Copy out the lines of the items below, beginning with the line that contains "You are a computer-use agent. Screen" and continuing through the end of the items, requests included. Multiply every coordinate in the answers by 2.15 and round each result to a whole number, rounding halves up.

[Stored items]
# # #

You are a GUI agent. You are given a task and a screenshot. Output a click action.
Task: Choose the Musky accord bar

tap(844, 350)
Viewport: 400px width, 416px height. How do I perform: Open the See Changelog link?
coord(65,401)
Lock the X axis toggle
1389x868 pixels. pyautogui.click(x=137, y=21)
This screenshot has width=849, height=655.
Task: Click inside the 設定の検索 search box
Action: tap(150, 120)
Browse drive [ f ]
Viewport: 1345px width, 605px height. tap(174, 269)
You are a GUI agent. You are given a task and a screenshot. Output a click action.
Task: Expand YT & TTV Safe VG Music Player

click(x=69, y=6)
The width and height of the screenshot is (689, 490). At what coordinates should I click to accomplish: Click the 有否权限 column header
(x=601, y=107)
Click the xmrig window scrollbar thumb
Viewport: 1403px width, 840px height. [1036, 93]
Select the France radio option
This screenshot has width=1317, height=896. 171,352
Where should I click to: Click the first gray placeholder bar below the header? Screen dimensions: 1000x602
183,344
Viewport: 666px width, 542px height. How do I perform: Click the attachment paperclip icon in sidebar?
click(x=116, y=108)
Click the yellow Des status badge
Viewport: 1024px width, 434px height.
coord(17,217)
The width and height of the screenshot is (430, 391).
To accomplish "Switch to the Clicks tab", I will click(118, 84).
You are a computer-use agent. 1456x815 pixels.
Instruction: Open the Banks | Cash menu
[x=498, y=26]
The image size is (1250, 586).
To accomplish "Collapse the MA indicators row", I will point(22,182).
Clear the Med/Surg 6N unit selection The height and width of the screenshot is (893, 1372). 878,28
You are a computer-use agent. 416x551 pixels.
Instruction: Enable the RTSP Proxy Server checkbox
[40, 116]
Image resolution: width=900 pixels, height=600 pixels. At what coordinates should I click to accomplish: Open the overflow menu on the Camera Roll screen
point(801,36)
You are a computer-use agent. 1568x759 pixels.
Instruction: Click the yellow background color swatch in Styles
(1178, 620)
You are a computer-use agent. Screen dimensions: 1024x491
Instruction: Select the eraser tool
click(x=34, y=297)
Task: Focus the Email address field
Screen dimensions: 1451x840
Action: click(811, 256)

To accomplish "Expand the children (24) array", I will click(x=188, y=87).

# # #

## Exercise result
You are a computer-use agent. Screen dimensions: 1024x491
Instruction: Select the eraser tool
click(x=73, y=639)
Task: Focus the Email address field
Screen dimensions: 1451x840
Action: click(1744, 550)

To accomplish "Expand the children (24) array", I will click(x=404, y=187).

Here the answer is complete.